Exercise material Block Start

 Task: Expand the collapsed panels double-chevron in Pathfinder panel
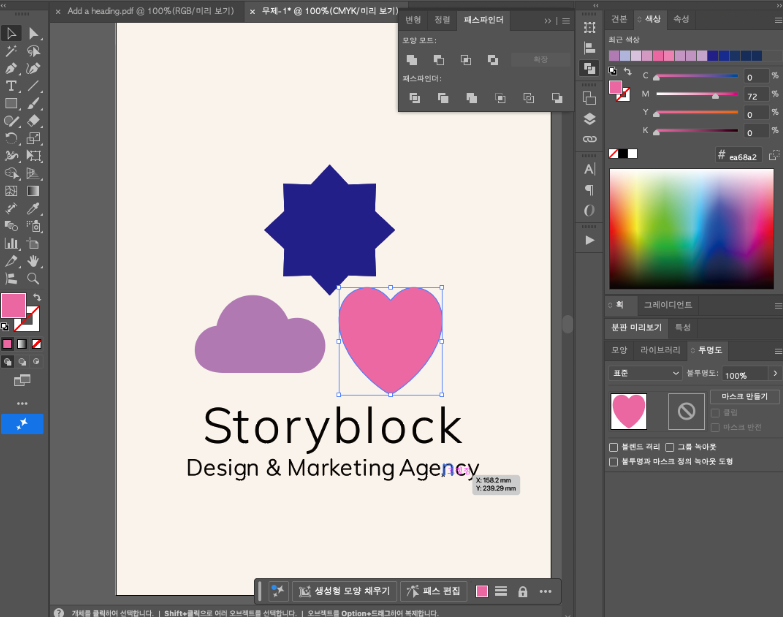click(548, 21)
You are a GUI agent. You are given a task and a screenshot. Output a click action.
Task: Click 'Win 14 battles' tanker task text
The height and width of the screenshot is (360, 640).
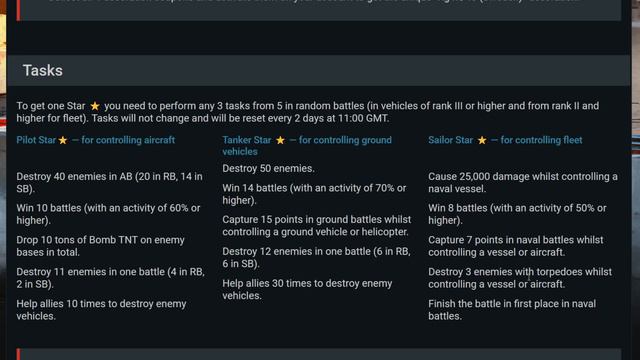(314, 194)
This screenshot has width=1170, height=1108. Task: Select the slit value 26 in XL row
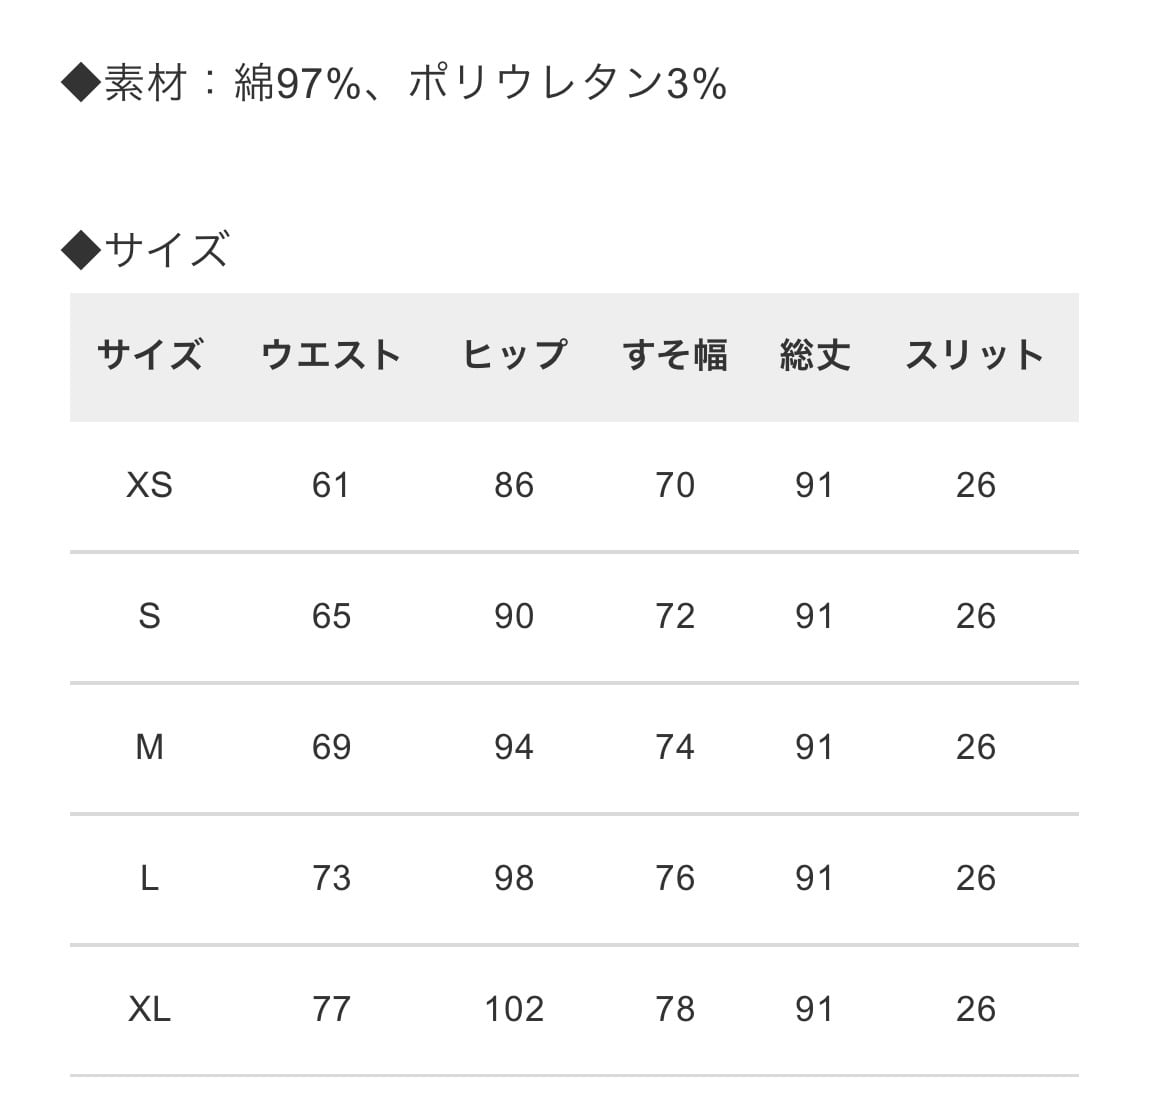[975, 1009]
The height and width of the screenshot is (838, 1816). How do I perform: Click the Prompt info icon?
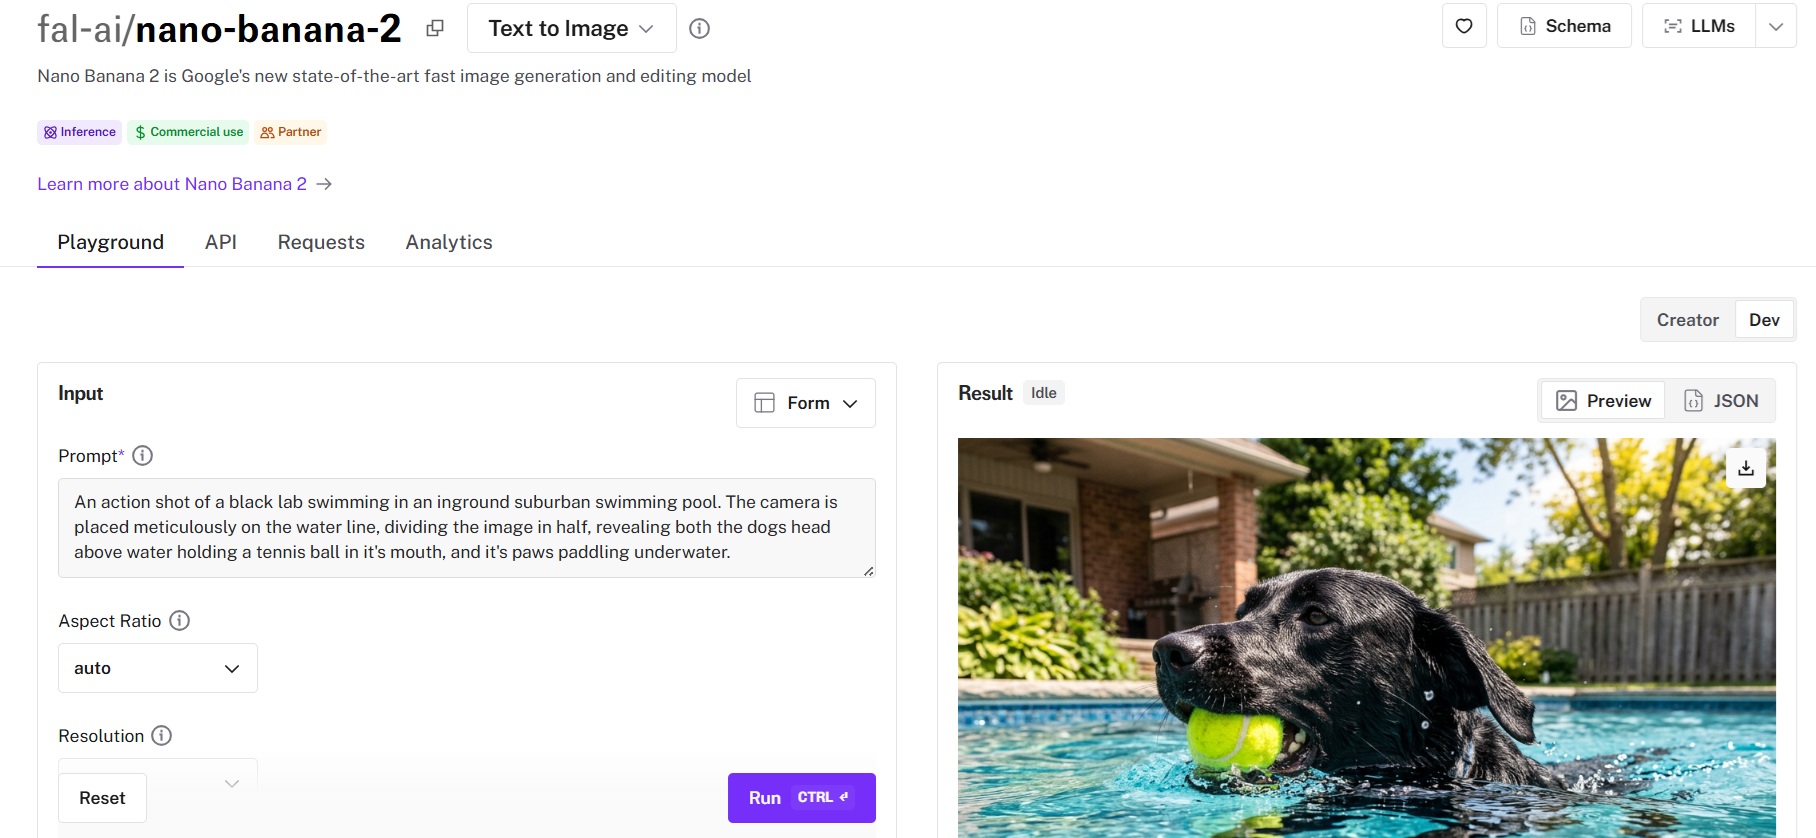pos(143,456)
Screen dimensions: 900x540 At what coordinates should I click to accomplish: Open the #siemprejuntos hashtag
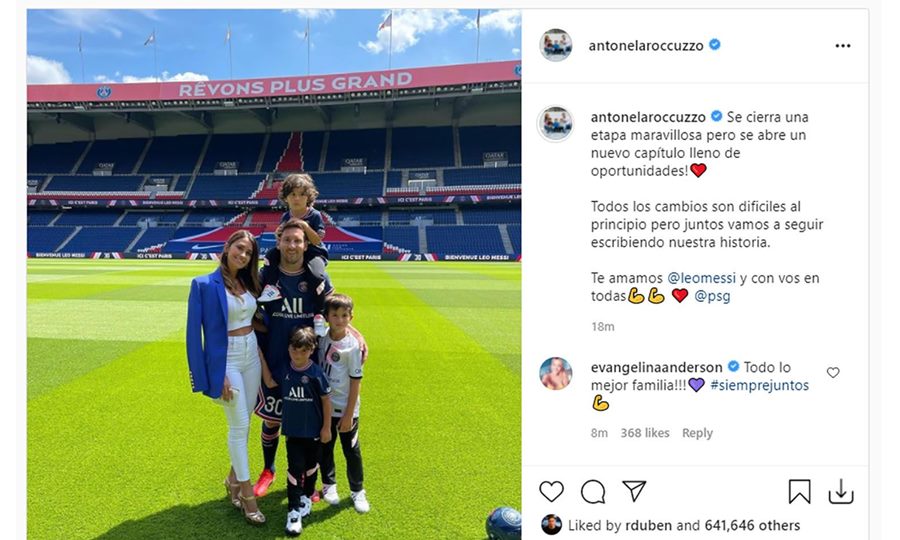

Exercise material Block End

• _Your assignment_: Hand back the records above exactly as they are, pictures excluded.

• _Exercise response_:
 Task: Expand the collapsed panels double-chevron in Pathfinder panel
click(548, 21)
You are a GUI agent. You are given a task and a screenshot. Output a click action.
Task: Click 'Win 14 battles' tanker task text
The height and width of the screenshot is (360, 640).
(314, 194)
This screenshot has width=1170, height=1108. Task: Select the slit value 26 in XL row
[975, 1009]
The height and width of the screenshot is (838, 1816). How do I perform: Click the Prompt info icon?
pos(143,456)
Screen dimensions: 900x540 At what coordinates should I click to accomplish: Open the #siemprejuntos hashtag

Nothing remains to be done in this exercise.